§ **PROBLEM STATEMENT**:
Retype the listing that follows without a single change.

§ **SUPPLIED MATERIAL**:
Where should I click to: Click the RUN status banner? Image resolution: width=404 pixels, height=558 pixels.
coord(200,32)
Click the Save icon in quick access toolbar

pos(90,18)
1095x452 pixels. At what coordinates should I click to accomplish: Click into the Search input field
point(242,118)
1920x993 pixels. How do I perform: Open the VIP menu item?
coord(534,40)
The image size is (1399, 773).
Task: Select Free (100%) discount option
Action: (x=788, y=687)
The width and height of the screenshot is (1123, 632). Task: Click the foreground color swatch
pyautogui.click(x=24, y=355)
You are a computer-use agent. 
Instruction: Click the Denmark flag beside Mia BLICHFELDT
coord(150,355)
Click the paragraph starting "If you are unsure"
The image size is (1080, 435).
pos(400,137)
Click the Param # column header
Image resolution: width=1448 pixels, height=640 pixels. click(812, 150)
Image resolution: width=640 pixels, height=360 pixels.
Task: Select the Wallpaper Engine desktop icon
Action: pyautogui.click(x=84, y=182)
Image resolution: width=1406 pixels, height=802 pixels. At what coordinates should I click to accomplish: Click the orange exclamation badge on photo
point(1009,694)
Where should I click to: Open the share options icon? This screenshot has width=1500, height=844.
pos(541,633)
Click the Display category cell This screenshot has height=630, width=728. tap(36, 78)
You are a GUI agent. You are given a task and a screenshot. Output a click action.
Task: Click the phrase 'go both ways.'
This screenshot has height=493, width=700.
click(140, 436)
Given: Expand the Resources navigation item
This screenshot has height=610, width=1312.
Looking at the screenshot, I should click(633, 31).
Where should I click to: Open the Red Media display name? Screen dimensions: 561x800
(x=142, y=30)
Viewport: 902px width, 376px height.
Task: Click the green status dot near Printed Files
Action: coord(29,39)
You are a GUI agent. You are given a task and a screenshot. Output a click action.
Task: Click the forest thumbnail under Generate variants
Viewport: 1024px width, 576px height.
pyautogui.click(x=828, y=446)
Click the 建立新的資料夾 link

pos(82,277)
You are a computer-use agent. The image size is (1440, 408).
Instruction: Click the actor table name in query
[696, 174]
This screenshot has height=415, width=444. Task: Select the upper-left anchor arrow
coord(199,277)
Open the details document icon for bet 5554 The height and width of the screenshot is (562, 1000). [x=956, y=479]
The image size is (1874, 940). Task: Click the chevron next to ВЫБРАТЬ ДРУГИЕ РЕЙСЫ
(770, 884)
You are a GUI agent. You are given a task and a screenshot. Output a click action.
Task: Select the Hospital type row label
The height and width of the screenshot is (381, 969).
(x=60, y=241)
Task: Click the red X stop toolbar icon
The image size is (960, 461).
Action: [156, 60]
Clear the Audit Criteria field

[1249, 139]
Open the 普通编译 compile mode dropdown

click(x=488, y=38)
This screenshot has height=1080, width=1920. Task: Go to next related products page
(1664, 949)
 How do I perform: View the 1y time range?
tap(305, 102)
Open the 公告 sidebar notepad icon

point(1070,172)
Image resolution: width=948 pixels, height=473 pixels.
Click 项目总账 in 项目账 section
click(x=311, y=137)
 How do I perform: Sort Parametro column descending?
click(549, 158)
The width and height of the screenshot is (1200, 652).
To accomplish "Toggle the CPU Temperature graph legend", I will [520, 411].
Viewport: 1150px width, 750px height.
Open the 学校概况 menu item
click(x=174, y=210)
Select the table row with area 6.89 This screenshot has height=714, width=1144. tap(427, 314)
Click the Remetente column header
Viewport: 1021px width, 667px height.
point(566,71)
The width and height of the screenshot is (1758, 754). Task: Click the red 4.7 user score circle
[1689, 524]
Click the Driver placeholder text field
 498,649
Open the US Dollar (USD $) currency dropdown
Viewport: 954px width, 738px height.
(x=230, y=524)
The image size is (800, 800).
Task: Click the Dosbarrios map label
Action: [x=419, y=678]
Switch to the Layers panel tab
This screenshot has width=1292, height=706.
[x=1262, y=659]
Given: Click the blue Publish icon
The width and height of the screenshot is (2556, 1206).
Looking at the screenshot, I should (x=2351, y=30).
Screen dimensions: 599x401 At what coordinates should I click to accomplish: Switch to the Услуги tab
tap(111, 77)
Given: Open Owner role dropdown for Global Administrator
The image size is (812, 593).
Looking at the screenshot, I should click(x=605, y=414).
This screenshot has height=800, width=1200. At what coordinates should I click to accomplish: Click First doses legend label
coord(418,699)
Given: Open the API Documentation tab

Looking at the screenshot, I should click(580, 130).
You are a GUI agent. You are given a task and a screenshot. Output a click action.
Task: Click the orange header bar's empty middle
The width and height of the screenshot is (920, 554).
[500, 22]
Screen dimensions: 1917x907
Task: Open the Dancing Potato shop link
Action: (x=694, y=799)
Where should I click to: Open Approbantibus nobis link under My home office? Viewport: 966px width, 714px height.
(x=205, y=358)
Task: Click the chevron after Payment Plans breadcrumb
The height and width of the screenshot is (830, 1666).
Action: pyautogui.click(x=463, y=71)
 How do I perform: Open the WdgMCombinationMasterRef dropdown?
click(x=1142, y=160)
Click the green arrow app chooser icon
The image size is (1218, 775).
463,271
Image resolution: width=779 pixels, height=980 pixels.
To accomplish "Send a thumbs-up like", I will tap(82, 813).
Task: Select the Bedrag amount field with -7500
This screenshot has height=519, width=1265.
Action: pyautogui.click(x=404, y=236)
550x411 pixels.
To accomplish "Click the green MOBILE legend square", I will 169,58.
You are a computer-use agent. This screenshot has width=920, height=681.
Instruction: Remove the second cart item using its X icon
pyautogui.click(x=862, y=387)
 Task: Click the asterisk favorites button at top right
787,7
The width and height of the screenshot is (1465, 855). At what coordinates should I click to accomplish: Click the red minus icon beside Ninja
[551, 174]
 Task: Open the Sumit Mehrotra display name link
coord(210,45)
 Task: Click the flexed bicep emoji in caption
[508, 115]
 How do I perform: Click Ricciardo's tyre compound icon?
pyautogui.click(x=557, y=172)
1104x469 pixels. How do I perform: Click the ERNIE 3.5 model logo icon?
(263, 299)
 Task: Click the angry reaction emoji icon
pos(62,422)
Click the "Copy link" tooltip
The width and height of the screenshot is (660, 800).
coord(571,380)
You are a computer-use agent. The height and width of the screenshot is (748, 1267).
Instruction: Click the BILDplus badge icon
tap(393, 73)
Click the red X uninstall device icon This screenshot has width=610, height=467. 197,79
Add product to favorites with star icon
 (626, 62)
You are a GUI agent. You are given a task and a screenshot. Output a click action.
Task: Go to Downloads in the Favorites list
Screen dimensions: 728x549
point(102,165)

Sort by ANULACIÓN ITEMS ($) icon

§ **RESPONSE AREA**:
Where should I click to: Click the RUN status banner? Image resolution: width=404 pixels, height=558 pixels.
coord(200,32)
Click the Save icon in quick access toolbar

pos(90,18)
1095x452 pixels. At what coordinates should I click to accomplish: Click into the Search input field
point(242,118)
1920x993 pixels. How do I perform: Open the VIP menu item?
coord(534,40)
The image size is (1399, 773).
Task: Select Free (100%) discount option
Action: (x=788, y=687)
The width and height of the screenshot is (1123, 632). Task: Click the foreground color swatch
pyautogui.click(x=24, y=355)
You are a computer-use agent. 
Instruction: Click the Denmark flag beside Mia BLICHFELDT
coord(150,355)
Click the paragraph starting "If you are unsure"
The image size is (1080, 435).
pos(400,137)
Click the Param # column header
Image resolution: width=1448 pixels, height=640 pixels. click(812, 150)
Image resolution: width=640 pixels, height=360 pixels.
Task: Select the Wallpaper Engine desktop icon
Action: pyautogui.click(x=84, y=182)
Image resolution: width=1406 pixels, height=802 pixels. At what coordinates should I click to accomplish: Click the orange exclamation badge on photo
point(1009,694)
Where should I click to: Open the share options icon? This screenshot has width=1500, height=844.
pos(541,633)
Click the Display category cell This screenshot has height=630, width=728. tap(36, 78)
You are a GUI agent. You are given a task and a screenshot. Output a click action.
Task: Click the phrase 'go both ways.'
This screenshot has height=493, width=700.
click(140, 436)
Given: Expand the Resources navigation item
This screenshot has height=610, width=1312.
Looking at the screenshot, I should click(633, 31).
Where should I click to: Open the Red Media display name? Screen dimensions: 561x800
(x=142, y=30)
Viewport: 902px width, 376px height.
Task: Click the green status dot near Printed Files
Action: coord(29,39)
You are a GUI agent. You are given a task and a screenshot. Output a click action.
Task: Click the forest thumbnail under Generate variants
Viewport: 1024px width, 576px height.
pyautogui.click(x=828, y=446)
Click the 建立新的資料夾 link

pos(82,277)
You are a computer-use agent. The image size is (1440, 408).
Instruction: Click the actor table name in query
[696, 174]
This screenshot has height=415, width=444. Task: Select the upper-left anchor arrow
coord(199,277)
Open the details document icon for bet 5554 The height and width of the screenshot is (562, 1000). [x=956, y=479]
The image size is (1874, 940). Task: Click the chevron next to ВЫБРАТЬ ДРУГИЕ РЕЙСЫ
(770, 884)
You are a GUI agent. You are given a task and a screenshot. Output a click action.
Task: Select the Hospital type row label
The height and width of the screenshot is (381, 969).
(x=60, y=241)
Task: Click the red X stop toolbar icon
The image size is (960, 461).
Action: [156, 60]
Clear the Audit Criteria field

[1249, 139]
Open the 普通编译 compile mode dropdown

click(x=488, y=38)
This screenshot has height=1080, width=1920. Task: Go to next related products page
(1664, 949)
 How do I perform: View the 1y time range?
tap(305, 102)
Open the 公告 sidebar notepad icon

point(1070,172)
Image resolution: width=948 pixels, height=473 pixels.
Click 项目总账 in 项目账 section
click(x=311, y=137)
 How do I perform: Sort Parametro column descending?
click(549, 158)
The width and height of the screenshot is (1200, 652).
To accomplish "Toggle the CPU Temperature graph legend", I will [520, 411].
Viewport: 1150px width, 750px height.
Open the 学校概况 menu item
click(x=174, y=210)
Select the table row with area 6.89 This screenshot has height=714, width=1144. tap(427, 314)
Click the Remetente column header
Viewport: 1021px width, 667px height.
point(566,71)
The width and height of the screenshot is (1758, 754). Task: Click the red 4.7 user score circle
[1689, 524]
Click the Driver placeholder text field
 498,649
Open the US Dollar (USD $) currency dropdown
Viewport: 954px width, 738px height.
(x=230, y=524)
The image size is (800, 800).
Task: Click the Dosbarrios map label
Action: [x=419, y=678]
Switch to the Layers panel tab
This screenshot has width=1292, height=706.
[x=1262, y=659]
Given: Click the blue Publish icon
The width and height of the screenshot is (2556, 1206).
Looking at the screenshot, I should (x=2351, y=30).
Screen dimensions: 599x401 At what coordinates should I click to accomplish: Switch to the Услуги tab
tap(111, 77)
Given: Open Owner role dropdown for Global Administrator
The image size is (812, 593).
Looking at the screenshot, I should click(x=605, y=414).
This screenshot has height=800, width=1200. At what coordinates should I click to accomplish: Click First doses legend label
coord(418,699)
Given: Open the API Documentation tab

Looking at the screenshot, I should click(580, 130).
You are a GUI agent. You are given a task and a screenshot. Output a click action.
Task: Click the orange header bar's empty middle
The width and height of the screenshot is (920, 554).
[500, 22]
Screen dimensions: 1917x907
Task: Open the Dancing Potato shop link
Action: (x=694, y=799)
Where should I click to: Open Approbantibus nobis link under My home office? Viewport: 966px width, 714px height.
(x=205, y=358)
Task: Click the chevron after Payment Plans breadcrumb
The height and width of the screenshot is (830, 1666).
Action: pyautogui.click(x=463, y=71)
 How do I perform: Open the WdgMCombinationMasterRef dropdown?
click(x=1142, y=160)
Click the green arrow app chooser icon
The image size is (1218, 775).
463,271
Image resolution: width=779 pixels, height=980 pixels.
To accomplish "Send a thumbs-up like", I will tap(82, 813).
Task: Select the Bedrag amount field with -7500
This screenshot has height=519, width=1265.
Action: pyautogui.click(x=404, y=236)
550x411 pixels.
To accomplish "Click the green MOBILE legend square", I will 169,58.
You are a computer-use agent. This screenshot has width=920, height=681.
Instruction: Remove the second cart item using its X icon
pyautogui.click(x=862, y=387)
 Task: Click the asterisk favorites button at top right
787,7
The width and height of the screenshot is (1465, 855). At what coordinates should I click to accomplish: Click the red minus icon beside Ninja
[551, 174]
 Task: Open the Sumit Mehrotra display name link
coord(210,45)
 Task: Click the flexed bicep emoji in caption
[508, 115]
 How do I perform: Click Ricciardo's tyre compound icon?
pyautogui.click(x=557, y=172)
1104x469 pixels. How do I perform: Click the ERNIE 3.5 model logo icon?
(263, 299)
 Task: Click the angry reaction emoji icon
pos(62,422)
Click the "Copy link" tooltip
The width and height of the screenshot is (660, 800).
coord(571,380)
You are a computer-use agent. The height and width of the screenshot is (748, 1267).
Instruction: Click the BILDplus badge icon
tap(393, 73)
Click the red X uninstall device icon This screenshot has width=610, height=467. 197,79
Add product to favorites with star icon
 (626, 62)
You are a GUI agent. You are given a task and a screenshot. Output a click action.
Task: Go to Downloads in the Favorites list
Screen dimensions: 728x549
point(102,165)

Sort by ANULACIÓN ITEMS ($) icon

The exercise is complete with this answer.